Besides, these studies have been carried out in different settings to ours and, therefore, their results are difficult to extrapolate, particularly because they involve very specific organisational and health system aspects. Other initiatives are currently being carried out in Spain within the framework of a European study, or exclusively in our country, which in the future could provide interesting results. The EUROACTION4 study has as its objective to demonstrate that a multidisciplinary nursing team can help the patients and their families to follow the recommended life style and reduce the risk factors in primary prevention (patients at high risk) and secondary prevention of cardiovascular diseases. Eight European countries, including Spain, are taking part in this study, specifically the Valencia Community. The results will be presented at the next European Cardiology Congress in Barcelona.
The PREseAP5 is a clinical trial carried out in the primary care environment in 42 health centres in 8 Autonomous Communities, which has as its objective, to evaluate the effectiveness of an integral programme of secondary prevention to reduce the morbidity and mortality in patients who suffered from a cardiovascular disease. The health centres in this study have been randomised, some to follow the usual care and others where an integral programme of secondary prevention is in place, where previously trained nursing staff are carrying out educational intervention to improve the control of risk factors and therapeutic compliance. It is anticipated that the study will finish at the end of 2007.
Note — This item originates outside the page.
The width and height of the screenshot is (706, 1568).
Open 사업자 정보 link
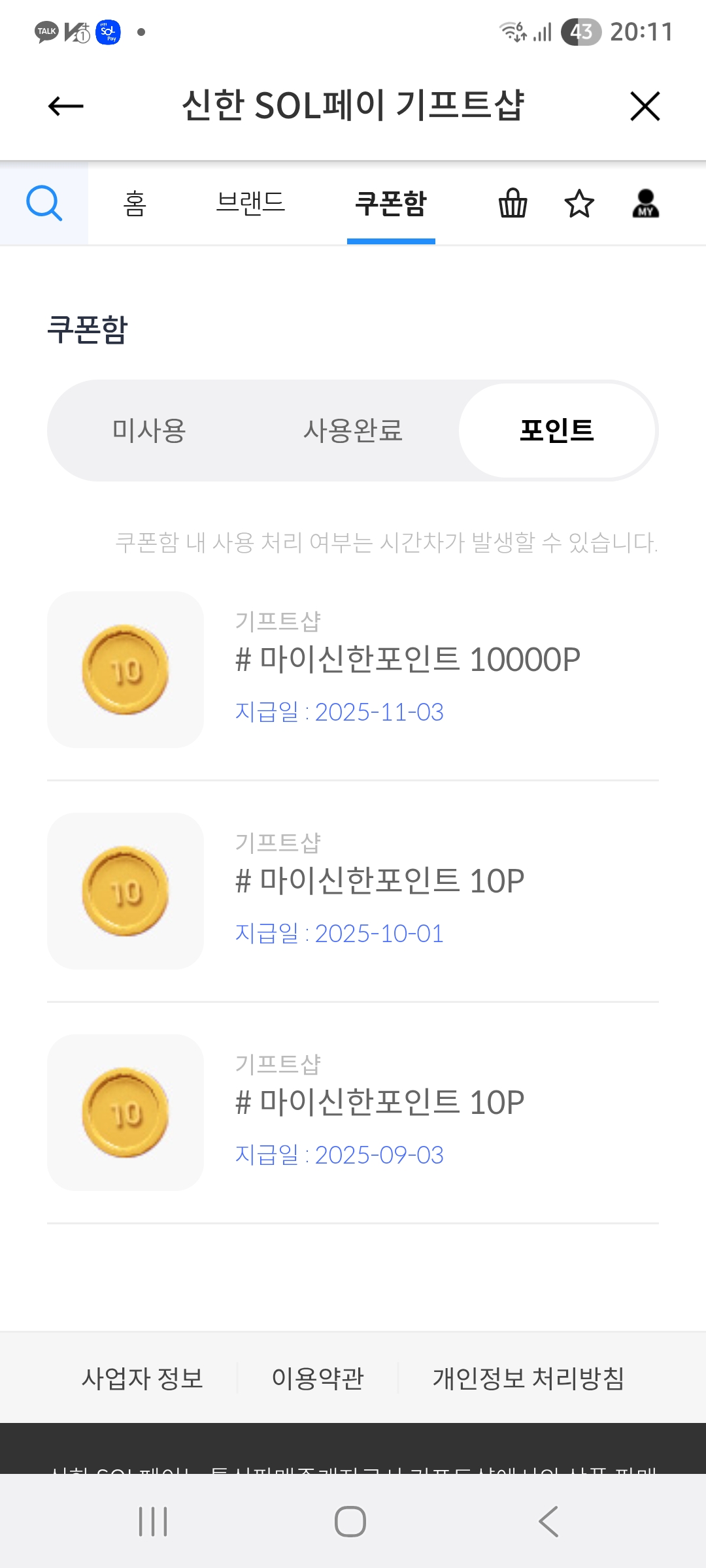click(x=143, y=1378)
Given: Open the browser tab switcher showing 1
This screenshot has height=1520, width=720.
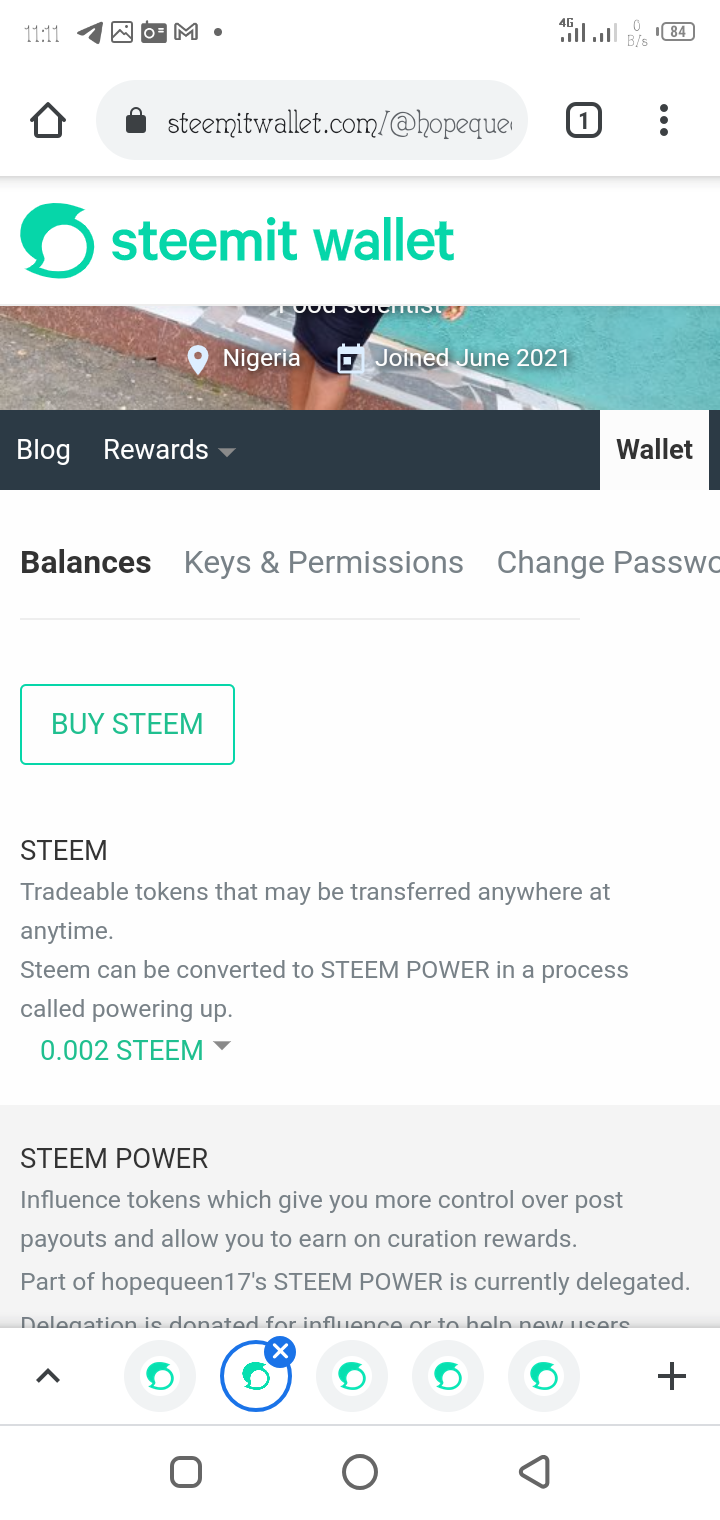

Without a doubt these studies will start to give us practically useful results, which will help us to improve the establishment of the recommendations in clinical practice.
Another interesting question, and depending on the answer, is to know what are the standards that we can adopt in the real control of risk factors in patients with a cardiovascular disease. From the results of a previous study6 an approximation of the recommended standards in prophylactic medication of patients who have suffered from a myocardial infarction, has already obtained. These results are useful to produce health indicators in secondary prevention of cardiovascular disease, whether in the smaller environment of the health centre or in the wider one of a health area, with the aim of establishing what are the optimum levels (which are never 100%) in the control of risk factors and in prophylactic medication.
Key Points
The level of prophylactic drug use in the secondary prevention of coronary disease is below optimum.
There is a wide variation in the results from different secondary prevention studies in Spain.
The evidence on the effectiveness of secondary prevention programmes, or strategies to improve them in the primary care setting, is inconclusive.
Intervention studies are currently being carried out in Spain, which in future can provide us with practically applicable results in primary care.